The past year has been a somewhat disappointing one for Applied Materials (AMAT -0.43%) investors. Share prices of the semiconductor equipment supplier did gain 15.5%, but they have underperformed the 31.5% gains clocked by the S&P 500 index over the same period.
The stock's below-par performance can be attributed to the drop in semiconductor sales last year. More specifically, global semiconductor sales saw a decline of 8.2% in 2023. However, the industry's fortunes have changed remarkably in 2024, with sales expected to increase by 19% to $627 billion. But will that be enough to spur demand for Applied Materials' equipment and help the stock deliver stronger gains in the coming year?
The next year could be much better for Applied Materials
Applied Materials' revenue in fiscal 2024 (which ended on Oct. 27) increased by just 2% from the previous year to $27.2 billion. The company's adjusted earnings were up 7% in fiscal 2024 to $8.65 per share. The good news for Applied Materials investors is that the semiconductor industry's growth trajectory is set to continue in 2025, with sales expected to increase by 11.2% to $697 billion.
This explains why Applied Materials management pointed toward an improving demand environment on its previous earnings conference call, driven by catalysts such as artificial intelligence (AI). This is reflected in the company's guidance as well. Applied Materials anticipates $7.15 billion in revenue in the current quarter at the midpoint, which would be a 7% jump from the year-ago quarter.
There is a chance that its growth could accelerate as 2025 progresses considering the new semiconductor manufacturing capacity that's set to come online next year. According to industry association SEMI, the semiconductor industry's capacity is expected to jump by 7% in 2025 following a 6% increase this year.
Another thing worth noting here is that the capacity for producing advanced chips is expected to grow at a stronger pace of 17%, driven by the production ramp-up of gate-all-around (GAA) chips by the likes of Samsung and Taiwan Semiconductor Manufacturing. This bodes well for Applied Materials as the company sold $2.5 billion worth of equipment in fiscal 2024 for manufacturing gate-all-around chips.
Management expects its revenue from sales of GAA manufacturing equipment to double this year, believing that it could capture more than 50% of the GAA equipment market. At the same time, Applied Materials benefits from the growing demand for high-bandwidth memory (HBM) that's deployed in AI servers.
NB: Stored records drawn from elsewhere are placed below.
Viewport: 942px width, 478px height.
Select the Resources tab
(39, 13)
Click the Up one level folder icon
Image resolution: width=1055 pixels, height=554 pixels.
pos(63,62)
The company's revenue from HBM packaging came in at $700 million in fiscal 2024. This figure should ideally increase at a robust pace next year as the HBM market is expected to generate $21 billion in revenue in 2025 from $12.3 billion this year, according to Gartner.
Meanwhile, additional catalysts for semiconductor equipment sales such as the focus on improving manufacturing capacity in the U.S. should be tailwinds for Applied Materials. It is estimated that around $70 billion will be spent by major foundries such as Samsung, TSMC, and GlobalFoundries in constructing their U.S. fabrication plants next year.
So, the overall picture of the semiconductor industry appears to be quite solid for 2025, which is probably why analysts expect healthy gains from Applied Materials stock over the next year.
Strong earnings growth could lead to respectable gains in the coming year
Applied Materials has a 12-month median price target of $225 as per 37 analysts covering the stock. That would be a 30% increase from current levels. Applied Materials is currently trading at just 20 times trailing earnings and 17 times forward earnings. Those multiples represent a nice discount to the Nasdaq-100 index's earnings multiple of 34.
Assuming that the market decides to reward Applied Materials with a higher earnings multiple and the company records a 10% increase in earnings in fiscal 2025 to $9.50 per share (in line with analysts' expectations), its stock price could jump to $285. So, there is a chance that Applied Materials stock could clock much stronger gains in the next year than analysts expect, which is why it would be a good idea to buy it at its current level.